**GIVEN RECORDS:**

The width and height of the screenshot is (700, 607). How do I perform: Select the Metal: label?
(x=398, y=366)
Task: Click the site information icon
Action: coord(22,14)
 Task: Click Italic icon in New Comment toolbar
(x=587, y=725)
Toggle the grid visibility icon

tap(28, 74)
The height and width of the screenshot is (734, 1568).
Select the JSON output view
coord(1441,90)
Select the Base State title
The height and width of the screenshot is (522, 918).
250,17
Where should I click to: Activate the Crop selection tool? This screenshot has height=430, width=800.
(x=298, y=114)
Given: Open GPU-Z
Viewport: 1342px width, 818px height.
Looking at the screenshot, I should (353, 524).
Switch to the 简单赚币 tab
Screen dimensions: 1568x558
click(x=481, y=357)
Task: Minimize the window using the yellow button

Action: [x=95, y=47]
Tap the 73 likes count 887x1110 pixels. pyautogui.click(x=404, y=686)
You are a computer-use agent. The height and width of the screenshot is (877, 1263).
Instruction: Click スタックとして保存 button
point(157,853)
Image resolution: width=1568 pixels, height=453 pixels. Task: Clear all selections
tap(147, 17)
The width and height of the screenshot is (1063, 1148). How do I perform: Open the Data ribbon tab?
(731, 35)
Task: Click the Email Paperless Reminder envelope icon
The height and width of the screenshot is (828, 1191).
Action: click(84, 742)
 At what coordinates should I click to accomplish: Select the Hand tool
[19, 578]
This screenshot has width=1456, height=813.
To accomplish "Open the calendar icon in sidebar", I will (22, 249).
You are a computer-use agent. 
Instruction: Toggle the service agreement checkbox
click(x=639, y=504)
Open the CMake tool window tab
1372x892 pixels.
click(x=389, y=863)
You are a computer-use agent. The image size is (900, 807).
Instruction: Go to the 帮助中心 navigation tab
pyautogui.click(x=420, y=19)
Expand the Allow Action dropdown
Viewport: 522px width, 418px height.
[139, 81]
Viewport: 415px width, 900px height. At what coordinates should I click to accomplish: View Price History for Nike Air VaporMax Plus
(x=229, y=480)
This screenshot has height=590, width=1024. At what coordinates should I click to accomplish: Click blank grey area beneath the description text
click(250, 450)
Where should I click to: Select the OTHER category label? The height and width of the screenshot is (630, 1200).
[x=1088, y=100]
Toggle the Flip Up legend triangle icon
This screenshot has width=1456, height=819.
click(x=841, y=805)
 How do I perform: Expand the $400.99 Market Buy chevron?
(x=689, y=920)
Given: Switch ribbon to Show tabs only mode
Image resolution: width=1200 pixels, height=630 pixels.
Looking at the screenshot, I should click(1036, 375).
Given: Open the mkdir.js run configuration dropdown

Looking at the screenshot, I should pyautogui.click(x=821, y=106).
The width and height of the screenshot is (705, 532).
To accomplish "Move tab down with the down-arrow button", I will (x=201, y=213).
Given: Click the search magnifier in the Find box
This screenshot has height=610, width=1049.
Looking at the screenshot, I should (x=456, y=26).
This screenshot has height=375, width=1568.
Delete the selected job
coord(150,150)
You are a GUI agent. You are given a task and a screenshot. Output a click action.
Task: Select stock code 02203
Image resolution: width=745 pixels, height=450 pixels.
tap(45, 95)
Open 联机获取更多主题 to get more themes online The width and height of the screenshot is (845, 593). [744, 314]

**WHAT YOU NEED TO DO:**
Copy out the rows exactly as they appear, starting with the line that contains "Given: Open the" and continuing through the last line of the rows.

**FINAL RESULT:**
Given: Open the mkdir.js run configuration dropdown

Looking at the screenshot, I should pyautogui.click(x=821, y=106).
The width and height of the screenshot is (705, 532).
To accomplish "Move tab down with the down-arrow button", I will (x=201, y=213).
Given: Click the search magnifier in the Find box
This screenshot has height=610, width=1049.
Looking at the screenshot, I should (x=456, y=26).
This screenshot has height=375, width=1568.
Delete the selected job
coord(150,150)
You are a GUI agent. You are given a task and a screenshot. Output a click action.
Task: Select stock code 02203
Image resolution: width=745 pixels, height=450 pixels.
tap(45, 95)
Open 联机获取更多主题 to get more themes online The width and height of the screenshot is (845, 593). [744, 314]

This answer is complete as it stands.